Write the next part of the article on inflation, savings rates and the ISA allowance, picking up right after its last sentence.

═════ EXTRACT PROVIDED ═════

In March 2022, inflation hit a new three-decade high of 7%, with the Office for Budget Responsibility (OBR) suggesting that the fallout from the war in Ukraine could push it further to a 40-year high of 8.7% in the final quarter of 2022.
What’s more, the Office for National Statistics (ONS) have warned inflation could even reach double figures if rising fuel prices mean the energy price cap goes up again come October.
Meanwhile savings rates continue to fail to keep pace with soaring inflation, with the best interest rate available on a (non-ISA) instant-access account just 1.5% at present. It’s clear therefore that savers run the significant risk of their capital being eroded over the long-term, with its purchasing power diminishing in real terms.
But with the annual ISA allowance having reset once again to a generous, tax-free £20,000 on 6th April, experienced investors have opportunities to maximise their target returns by using the popular tax incentive to its full potential.

═════ GIVEN INFORMATION ═════

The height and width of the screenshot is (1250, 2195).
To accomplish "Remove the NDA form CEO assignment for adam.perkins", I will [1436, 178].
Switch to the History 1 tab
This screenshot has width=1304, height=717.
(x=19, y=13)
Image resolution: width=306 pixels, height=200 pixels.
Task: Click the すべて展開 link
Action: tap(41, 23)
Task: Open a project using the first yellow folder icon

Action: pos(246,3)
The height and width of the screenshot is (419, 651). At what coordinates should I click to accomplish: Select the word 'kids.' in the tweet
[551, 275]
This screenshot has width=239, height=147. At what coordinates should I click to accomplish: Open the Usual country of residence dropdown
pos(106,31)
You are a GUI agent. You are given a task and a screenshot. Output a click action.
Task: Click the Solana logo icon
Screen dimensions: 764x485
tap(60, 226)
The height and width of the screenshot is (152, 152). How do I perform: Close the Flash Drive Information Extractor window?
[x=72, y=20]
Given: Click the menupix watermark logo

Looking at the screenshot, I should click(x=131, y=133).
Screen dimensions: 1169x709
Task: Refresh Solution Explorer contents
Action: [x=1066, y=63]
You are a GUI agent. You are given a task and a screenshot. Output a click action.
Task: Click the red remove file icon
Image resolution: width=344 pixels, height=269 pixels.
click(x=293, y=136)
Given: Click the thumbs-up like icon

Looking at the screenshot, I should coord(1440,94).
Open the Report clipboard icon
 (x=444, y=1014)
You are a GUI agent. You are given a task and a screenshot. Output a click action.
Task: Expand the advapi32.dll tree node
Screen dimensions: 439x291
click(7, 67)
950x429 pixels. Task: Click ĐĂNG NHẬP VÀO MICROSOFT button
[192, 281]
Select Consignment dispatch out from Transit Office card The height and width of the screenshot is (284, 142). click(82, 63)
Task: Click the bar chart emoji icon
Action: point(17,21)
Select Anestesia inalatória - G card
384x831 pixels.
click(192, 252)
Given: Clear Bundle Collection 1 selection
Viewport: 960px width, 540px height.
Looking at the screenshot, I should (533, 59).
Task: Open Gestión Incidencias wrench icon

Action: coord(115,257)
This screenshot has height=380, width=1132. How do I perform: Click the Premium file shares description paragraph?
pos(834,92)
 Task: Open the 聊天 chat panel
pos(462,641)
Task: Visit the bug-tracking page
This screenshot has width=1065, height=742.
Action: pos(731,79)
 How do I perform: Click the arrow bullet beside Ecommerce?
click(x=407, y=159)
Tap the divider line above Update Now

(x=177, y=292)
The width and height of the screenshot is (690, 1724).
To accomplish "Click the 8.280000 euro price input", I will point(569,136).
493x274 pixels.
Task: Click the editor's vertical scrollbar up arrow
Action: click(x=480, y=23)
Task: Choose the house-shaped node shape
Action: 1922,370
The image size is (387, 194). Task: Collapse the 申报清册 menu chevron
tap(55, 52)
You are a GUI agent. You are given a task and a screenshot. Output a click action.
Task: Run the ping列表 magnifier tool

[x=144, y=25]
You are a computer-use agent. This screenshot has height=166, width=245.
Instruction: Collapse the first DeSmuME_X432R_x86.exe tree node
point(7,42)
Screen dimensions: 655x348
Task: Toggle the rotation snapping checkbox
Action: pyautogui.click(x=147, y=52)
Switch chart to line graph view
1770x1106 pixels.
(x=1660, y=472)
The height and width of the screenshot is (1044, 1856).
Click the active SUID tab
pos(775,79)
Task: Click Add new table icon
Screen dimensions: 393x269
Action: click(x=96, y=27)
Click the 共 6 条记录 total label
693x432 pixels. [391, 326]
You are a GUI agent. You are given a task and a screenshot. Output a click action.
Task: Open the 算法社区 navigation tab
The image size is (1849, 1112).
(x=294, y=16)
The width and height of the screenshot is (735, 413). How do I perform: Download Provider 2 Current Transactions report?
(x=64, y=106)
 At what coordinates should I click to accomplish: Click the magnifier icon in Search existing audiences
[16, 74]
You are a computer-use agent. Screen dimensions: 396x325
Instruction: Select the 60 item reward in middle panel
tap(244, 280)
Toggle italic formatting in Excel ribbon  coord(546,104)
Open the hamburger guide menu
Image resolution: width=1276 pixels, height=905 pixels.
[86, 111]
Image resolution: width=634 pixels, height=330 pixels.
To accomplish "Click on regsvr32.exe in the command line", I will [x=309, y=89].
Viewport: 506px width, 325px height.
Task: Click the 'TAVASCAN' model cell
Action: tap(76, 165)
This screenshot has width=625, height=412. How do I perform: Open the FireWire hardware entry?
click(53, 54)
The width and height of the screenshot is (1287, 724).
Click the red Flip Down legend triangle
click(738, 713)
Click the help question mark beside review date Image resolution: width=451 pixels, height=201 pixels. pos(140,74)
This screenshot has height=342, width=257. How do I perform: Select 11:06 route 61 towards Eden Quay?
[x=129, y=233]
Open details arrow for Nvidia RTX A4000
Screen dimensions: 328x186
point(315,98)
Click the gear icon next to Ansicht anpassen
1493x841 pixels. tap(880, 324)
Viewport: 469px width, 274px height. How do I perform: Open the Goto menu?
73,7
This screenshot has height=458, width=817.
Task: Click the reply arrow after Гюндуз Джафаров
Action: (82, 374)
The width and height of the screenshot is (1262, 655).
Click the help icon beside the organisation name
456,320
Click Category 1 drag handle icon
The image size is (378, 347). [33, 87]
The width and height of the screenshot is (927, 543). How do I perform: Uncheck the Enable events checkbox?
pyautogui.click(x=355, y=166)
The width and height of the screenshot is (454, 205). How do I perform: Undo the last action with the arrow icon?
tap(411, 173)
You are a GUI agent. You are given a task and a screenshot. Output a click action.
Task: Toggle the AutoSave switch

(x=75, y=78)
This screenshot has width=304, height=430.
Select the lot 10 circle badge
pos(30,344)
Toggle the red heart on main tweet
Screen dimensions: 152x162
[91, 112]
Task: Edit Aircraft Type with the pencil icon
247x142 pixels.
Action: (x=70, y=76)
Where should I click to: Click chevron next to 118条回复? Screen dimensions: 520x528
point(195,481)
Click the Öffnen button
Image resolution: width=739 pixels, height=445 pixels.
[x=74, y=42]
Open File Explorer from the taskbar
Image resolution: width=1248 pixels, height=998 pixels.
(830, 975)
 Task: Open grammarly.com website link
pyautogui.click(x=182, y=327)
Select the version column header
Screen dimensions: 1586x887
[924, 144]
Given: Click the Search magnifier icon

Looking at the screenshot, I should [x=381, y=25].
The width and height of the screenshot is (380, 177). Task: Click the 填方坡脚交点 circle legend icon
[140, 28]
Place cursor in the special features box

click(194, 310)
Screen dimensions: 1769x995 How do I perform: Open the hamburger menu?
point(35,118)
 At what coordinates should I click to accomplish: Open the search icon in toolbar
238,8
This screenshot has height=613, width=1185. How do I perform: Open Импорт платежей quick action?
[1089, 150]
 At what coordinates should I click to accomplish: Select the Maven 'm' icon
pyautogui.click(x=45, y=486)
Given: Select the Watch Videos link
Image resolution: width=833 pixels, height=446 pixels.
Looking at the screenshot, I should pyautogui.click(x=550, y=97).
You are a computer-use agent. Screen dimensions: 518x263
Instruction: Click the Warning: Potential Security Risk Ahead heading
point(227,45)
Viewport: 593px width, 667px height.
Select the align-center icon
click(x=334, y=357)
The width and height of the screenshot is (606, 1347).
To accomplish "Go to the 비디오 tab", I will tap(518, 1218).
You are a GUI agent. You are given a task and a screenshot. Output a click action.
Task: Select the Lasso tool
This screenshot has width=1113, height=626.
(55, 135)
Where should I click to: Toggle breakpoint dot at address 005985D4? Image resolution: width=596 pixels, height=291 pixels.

═════

__OUTPUT OF THE EXERCISE__:
Whilst the Cash ISA is still the most popular of the four core ISA products according to the latest HMRC figures, its popularity has been waning in recent times. According to data from the Bank of England (BoE), there has been a substantial decrease in the total accumulated holdings of Cash ISAs for the first time since their inception, down from £295 billion in January 2021 to £289 billion in January 2022.
This is unsurprising when considering that the highest interest rate currently offered on an instant-access Cash ISA is 0.9%, and the BoE states that the average rate paid on a Cash ISA is lower still at 0.31% – both far below the 30-year high rate of inflation.
Though the savings-based Cash ISA can still be a useful product for those planning to save above the £1,000 personal savings allowance and wanting guaranteed returns and Financial Services Compensation Scheme (FSCS) protection, experienced investors willing to accept higher risks for the potential of capital growth could find other products within the ISA market more attractive.
Targeting inflation-beating potential returns with your ISA allowance
When looking to subscribe the ISA allowance to an investment-based ISA that has the potential to generate more substantial returns, the Stocks and Shares ISA was once the go-to for experienced investors.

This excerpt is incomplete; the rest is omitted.